● Aim of the exercise: Exactly as given, repeat all of the entries.

--

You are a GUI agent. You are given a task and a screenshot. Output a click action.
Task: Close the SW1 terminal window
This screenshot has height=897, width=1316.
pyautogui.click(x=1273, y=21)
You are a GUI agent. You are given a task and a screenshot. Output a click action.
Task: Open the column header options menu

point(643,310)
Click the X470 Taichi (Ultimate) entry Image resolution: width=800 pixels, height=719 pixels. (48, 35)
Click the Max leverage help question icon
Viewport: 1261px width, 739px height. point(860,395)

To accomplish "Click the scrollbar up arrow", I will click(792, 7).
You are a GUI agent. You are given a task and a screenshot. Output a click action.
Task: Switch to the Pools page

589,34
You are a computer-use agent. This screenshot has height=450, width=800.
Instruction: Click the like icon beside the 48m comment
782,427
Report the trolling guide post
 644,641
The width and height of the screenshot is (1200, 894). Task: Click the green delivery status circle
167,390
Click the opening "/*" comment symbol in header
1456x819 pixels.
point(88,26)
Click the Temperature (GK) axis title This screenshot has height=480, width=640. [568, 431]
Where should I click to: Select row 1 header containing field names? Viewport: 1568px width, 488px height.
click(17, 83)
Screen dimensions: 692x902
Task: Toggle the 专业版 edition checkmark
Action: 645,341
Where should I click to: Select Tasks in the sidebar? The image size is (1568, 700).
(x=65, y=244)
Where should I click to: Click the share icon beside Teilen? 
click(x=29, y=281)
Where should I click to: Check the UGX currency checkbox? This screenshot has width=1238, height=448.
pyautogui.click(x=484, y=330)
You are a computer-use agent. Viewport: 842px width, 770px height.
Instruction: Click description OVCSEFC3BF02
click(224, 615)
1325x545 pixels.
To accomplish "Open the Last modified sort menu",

--

● Task response:
You are a GUI agent. You are given a task and a screenshot. Output a click action.
Task: Close the SW1 terminal window
This screenshot has height=897, width=1316.
pyautogui.click(x=1273, y=21)
You are a GUI agent. You are given a task and a screenshot. Output a click action.
Task: Open the column header options menu

point(643,310)
Click the X470 Taichi (Ultimate) entry Image resolution: width=800 pixels, height=719 pixels. (48, 35)
Click the Max leverage help question icon
Viewport: 1261px width, 739px height. point(860,395)

To accomplish "Click the scrollbar up arrow", I will click(792, 7).
You are a GUI agent. You are given a task and a screenshot. Output a click action.
Task: Switch to the Pools page

589,34
You are a computer-use agent. This screenshot has height=450, width=800.
Instruction: Click the like icon beside the 48m comment
782,427
Report the trolling guide post
 644,641
The width and height of the screenshot is (1200, 894). Task: Click the green delivery status circle
167,390
Click the opening "/*" comment symbol in header
1456x819 pixels.
point(88,26)
Click the Temperature (GK) axis title This screenshot has height=480, width=640. [568, 431]
Where should I click to: Select row 1 header containing field names? Viewport: 1568px width, 488px height.
click(17, 83)
Screen dimensions: 692x902
Task: Toggle the 专业版 edition checkmark
Action: 645,341
Where should I click to: Select Tasks in the sidebar? The image size is (1568, 700).
(x=65, y=244)
Where should I click to: Click the share icon beside Teilen? 
click(x=29, y=281)
Where should I click to: Check the UGX currency checkbox? This screenshot has width=1238, height=448.
pyautogui.click(x=484, y=330)
You are a computer-use agent. Viewport: 842px width, 770px height.
Instruction: Click description OVCSEFC3BF02
click(224, 615)
1325x545 pixels.
To accomplish "Open the Last modified sort menu",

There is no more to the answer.